Data shown
-- begin --
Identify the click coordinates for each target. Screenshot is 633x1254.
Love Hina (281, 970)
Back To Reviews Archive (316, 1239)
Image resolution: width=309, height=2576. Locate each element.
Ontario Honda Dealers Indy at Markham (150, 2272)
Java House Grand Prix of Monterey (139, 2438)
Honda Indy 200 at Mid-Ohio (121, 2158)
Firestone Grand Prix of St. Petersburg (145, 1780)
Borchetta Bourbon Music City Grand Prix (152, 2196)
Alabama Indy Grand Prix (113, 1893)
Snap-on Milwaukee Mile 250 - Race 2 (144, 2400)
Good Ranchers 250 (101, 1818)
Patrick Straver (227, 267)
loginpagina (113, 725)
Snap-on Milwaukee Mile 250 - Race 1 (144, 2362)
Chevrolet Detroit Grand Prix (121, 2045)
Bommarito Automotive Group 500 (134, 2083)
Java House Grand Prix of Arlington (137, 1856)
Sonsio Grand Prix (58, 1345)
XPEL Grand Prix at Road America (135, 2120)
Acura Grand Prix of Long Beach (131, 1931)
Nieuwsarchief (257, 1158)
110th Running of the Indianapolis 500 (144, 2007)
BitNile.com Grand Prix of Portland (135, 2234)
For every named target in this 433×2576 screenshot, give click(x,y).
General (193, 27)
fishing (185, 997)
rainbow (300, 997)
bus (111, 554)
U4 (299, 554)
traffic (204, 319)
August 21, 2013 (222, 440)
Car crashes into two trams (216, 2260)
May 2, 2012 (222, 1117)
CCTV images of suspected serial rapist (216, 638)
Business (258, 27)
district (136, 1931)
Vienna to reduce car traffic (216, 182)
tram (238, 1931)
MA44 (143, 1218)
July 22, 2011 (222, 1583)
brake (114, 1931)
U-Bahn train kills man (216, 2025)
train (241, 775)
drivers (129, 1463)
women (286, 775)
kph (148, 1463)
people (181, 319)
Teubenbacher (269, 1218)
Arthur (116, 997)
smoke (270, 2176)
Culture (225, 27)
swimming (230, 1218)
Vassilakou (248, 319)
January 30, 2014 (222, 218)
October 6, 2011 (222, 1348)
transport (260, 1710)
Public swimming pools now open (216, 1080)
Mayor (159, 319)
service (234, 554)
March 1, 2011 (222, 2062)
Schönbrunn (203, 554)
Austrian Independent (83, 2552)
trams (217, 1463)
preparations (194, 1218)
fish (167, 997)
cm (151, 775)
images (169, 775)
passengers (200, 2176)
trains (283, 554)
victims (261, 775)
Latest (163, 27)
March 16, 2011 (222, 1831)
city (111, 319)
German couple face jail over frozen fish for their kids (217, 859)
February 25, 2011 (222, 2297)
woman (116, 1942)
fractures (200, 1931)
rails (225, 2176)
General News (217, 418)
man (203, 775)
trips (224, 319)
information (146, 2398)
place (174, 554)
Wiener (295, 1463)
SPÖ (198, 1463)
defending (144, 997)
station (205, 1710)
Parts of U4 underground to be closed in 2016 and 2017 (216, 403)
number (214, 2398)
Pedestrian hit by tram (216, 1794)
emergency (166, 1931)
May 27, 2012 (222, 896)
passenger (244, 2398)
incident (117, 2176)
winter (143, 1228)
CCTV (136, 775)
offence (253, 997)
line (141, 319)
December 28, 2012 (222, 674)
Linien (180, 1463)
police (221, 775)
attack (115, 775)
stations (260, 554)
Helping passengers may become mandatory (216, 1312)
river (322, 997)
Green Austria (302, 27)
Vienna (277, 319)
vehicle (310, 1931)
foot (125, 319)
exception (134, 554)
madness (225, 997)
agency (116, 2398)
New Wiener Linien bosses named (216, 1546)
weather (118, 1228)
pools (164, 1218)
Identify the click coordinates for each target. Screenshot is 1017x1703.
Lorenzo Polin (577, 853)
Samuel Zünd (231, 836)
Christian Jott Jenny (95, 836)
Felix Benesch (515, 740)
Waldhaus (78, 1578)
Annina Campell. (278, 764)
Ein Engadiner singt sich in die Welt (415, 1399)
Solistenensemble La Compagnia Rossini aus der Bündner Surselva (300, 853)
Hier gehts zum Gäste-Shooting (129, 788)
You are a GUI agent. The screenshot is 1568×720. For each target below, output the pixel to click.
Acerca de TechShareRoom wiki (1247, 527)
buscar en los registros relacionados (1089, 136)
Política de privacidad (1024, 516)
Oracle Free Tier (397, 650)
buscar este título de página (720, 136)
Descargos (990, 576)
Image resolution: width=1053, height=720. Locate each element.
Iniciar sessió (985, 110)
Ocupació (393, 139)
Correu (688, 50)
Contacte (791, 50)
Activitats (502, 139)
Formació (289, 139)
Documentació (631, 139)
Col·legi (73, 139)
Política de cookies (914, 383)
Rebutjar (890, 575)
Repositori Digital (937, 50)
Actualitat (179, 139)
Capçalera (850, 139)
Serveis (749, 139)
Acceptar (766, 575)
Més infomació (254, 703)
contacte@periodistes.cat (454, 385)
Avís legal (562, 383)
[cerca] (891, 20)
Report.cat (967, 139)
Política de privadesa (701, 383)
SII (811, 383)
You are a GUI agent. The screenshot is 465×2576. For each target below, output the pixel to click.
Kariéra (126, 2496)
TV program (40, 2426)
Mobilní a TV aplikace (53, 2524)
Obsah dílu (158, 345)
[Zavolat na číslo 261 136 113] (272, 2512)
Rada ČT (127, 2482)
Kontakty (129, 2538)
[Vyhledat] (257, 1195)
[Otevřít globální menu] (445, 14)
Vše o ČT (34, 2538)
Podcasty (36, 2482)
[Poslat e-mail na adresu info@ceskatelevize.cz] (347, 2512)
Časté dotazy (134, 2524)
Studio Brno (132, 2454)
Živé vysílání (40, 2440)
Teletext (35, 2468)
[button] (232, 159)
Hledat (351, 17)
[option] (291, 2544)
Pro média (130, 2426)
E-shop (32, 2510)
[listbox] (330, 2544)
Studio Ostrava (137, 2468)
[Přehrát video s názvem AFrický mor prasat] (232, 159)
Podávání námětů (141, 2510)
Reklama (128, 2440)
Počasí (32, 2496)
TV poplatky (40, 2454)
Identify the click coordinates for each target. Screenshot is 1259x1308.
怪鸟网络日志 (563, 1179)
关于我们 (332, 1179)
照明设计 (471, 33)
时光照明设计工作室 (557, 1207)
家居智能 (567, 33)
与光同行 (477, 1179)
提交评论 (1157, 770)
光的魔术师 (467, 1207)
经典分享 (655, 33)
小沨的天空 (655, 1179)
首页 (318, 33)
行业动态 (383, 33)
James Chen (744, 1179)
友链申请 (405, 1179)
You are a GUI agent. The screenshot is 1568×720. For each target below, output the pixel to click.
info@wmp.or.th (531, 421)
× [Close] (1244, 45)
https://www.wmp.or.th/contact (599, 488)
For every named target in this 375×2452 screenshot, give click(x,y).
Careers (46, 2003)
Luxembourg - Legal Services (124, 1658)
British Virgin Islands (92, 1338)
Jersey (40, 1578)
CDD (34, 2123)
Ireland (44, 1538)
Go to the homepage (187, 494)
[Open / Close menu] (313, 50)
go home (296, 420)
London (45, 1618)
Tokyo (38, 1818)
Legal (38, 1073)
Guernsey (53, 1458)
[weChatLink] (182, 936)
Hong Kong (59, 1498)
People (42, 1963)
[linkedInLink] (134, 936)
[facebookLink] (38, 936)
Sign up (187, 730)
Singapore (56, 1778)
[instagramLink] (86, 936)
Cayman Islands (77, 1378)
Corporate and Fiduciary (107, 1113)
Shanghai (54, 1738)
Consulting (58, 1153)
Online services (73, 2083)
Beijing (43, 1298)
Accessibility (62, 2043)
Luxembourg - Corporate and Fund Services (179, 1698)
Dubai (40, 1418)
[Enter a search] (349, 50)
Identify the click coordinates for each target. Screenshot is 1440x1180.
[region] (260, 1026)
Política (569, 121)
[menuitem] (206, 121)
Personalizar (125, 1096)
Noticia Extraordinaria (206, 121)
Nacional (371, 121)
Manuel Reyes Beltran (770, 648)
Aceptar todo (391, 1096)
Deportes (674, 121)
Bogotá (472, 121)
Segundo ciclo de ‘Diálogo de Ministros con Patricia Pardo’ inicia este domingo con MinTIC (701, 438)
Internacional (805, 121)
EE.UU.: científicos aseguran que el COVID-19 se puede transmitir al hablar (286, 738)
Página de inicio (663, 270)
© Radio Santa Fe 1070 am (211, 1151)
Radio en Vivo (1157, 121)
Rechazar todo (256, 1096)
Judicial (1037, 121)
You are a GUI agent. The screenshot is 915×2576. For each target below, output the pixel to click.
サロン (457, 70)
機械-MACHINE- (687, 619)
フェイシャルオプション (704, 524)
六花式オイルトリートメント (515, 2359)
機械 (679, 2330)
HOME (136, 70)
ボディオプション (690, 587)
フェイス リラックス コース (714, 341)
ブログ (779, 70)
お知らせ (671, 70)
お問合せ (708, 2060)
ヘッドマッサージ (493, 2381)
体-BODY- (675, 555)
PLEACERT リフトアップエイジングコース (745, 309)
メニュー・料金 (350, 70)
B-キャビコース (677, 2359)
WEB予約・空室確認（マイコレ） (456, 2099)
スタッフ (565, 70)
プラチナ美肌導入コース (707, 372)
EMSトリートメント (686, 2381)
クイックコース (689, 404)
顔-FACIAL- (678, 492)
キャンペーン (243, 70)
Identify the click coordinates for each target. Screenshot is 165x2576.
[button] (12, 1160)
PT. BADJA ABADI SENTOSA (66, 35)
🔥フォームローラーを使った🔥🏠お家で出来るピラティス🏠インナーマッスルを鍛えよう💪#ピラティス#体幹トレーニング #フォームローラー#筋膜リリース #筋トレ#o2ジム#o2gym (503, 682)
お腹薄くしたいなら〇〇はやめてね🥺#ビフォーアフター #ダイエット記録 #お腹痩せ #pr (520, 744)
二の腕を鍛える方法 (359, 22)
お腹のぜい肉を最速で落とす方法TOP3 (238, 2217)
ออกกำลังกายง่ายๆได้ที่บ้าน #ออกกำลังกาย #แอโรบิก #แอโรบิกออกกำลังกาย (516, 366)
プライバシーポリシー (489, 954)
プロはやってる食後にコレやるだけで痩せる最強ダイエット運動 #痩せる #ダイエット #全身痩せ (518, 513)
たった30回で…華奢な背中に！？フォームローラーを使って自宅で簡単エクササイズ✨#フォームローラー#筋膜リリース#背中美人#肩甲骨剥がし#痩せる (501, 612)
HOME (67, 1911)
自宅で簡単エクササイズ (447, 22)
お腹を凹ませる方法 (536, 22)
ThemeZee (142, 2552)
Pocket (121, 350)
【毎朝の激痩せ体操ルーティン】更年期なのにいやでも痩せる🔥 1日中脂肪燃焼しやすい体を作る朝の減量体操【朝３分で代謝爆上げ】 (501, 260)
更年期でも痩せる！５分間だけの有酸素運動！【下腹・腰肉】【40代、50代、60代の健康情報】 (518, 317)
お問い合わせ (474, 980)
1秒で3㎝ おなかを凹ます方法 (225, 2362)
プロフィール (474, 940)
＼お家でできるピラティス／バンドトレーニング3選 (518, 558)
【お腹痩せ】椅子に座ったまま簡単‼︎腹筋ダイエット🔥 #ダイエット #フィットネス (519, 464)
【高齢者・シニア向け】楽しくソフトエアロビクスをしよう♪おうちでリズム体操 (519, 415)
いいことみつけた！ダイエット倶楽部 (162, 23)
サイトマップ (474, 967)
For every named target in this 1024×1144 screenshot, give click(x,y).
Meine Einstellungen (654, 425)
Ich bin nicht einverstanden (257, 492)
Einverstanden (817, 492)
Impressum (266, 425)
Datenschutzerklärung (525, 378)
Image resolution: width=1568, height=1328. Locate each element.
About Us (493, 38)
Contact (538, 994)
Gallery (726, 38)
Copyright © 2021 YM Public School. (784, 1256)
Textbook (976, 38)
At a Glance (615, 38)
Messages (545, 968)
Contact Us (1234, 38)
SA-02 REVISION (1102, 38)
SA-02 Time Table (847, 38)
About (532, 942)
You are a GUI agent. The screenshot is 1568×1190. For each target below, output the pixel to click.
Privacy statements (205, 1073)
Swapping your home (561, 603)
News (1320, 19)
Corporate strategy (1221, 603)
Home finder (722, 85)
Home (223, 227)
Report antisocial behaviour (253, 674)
-- end --
What the task requires
Could you change "Studio" to "Redakce" in the rows starting with the line with "Formació (289, 139)" and going on through the line with "时光照明设计工作室 (557, 1207)", keeping everything else unchanged and giving back only those rows?

Response for this exercise
Formació (289, 139)
Documentació (631, 139)
Col·legi (73, 139)
Política de cookies (914, 383)
Rebutjar (890, 575)
Repositori Digital (937, 50)
Actualitat (179, 139)
Capçalera (850, 139)
Serveis (749, 139)
Acceptar (766, 575)
Més infomació (254, 703)
contacte@periodistes.cat (454, 385)
Avís legal (562, 383)
[cerca] (891, 20)
Report.cat (967, 139)
Política de privadesa (701, 383)
SII (811, 383)
You are a GUI agent. The screenshot is 465×2576. For each target below, output the pixel to click.
Kariéra (126, 2496)
TV program (40, 2426)
Mobilní a TV aplikace (53, 2524)
Obsah dílu (158, 345)
[Zavolat na číslo 261 136 113] (272, 2512)
Rada ČT (127, 2482)
Kontakty (129, 2538)
[Vyhledat] (257, 1195)
[Otevřít globální menu] (445, 14)
Vše o ČT (34, 2538)
Podcasty (36, 2482)
[Poslat e-mail na adresu info@ceskatelevize.cz] (347, 2512)
Časté dotazy (134, 2524)
Redakce Brno (132, 2454)
Živé vysílání (40, 2440)
Teletext (35, 2468)
[button] (232, 159)
Hledat (351, 17)
[option] (291, 2544)
Pro média (130, 2426)
E-shop (32, 2510)
[listbox] (330, 2544)
Redakce Ostrava (137, 2468)
[Přehrát video s názvem AFrický mor prasat] (232, 159)
Podávání námětů (141, 2510)
Reklama (128, 2440)
Počasí (32, 2496)
TV poplatky (40, 2454)
Identify the click coordinates for each target. Screenshot is 1259x1308.
怪鸟网络日志 (563, 1179)
关于我们 (332, 1179)
照明设计 (471, 33)
时光照明设计工作室 (557, 1207)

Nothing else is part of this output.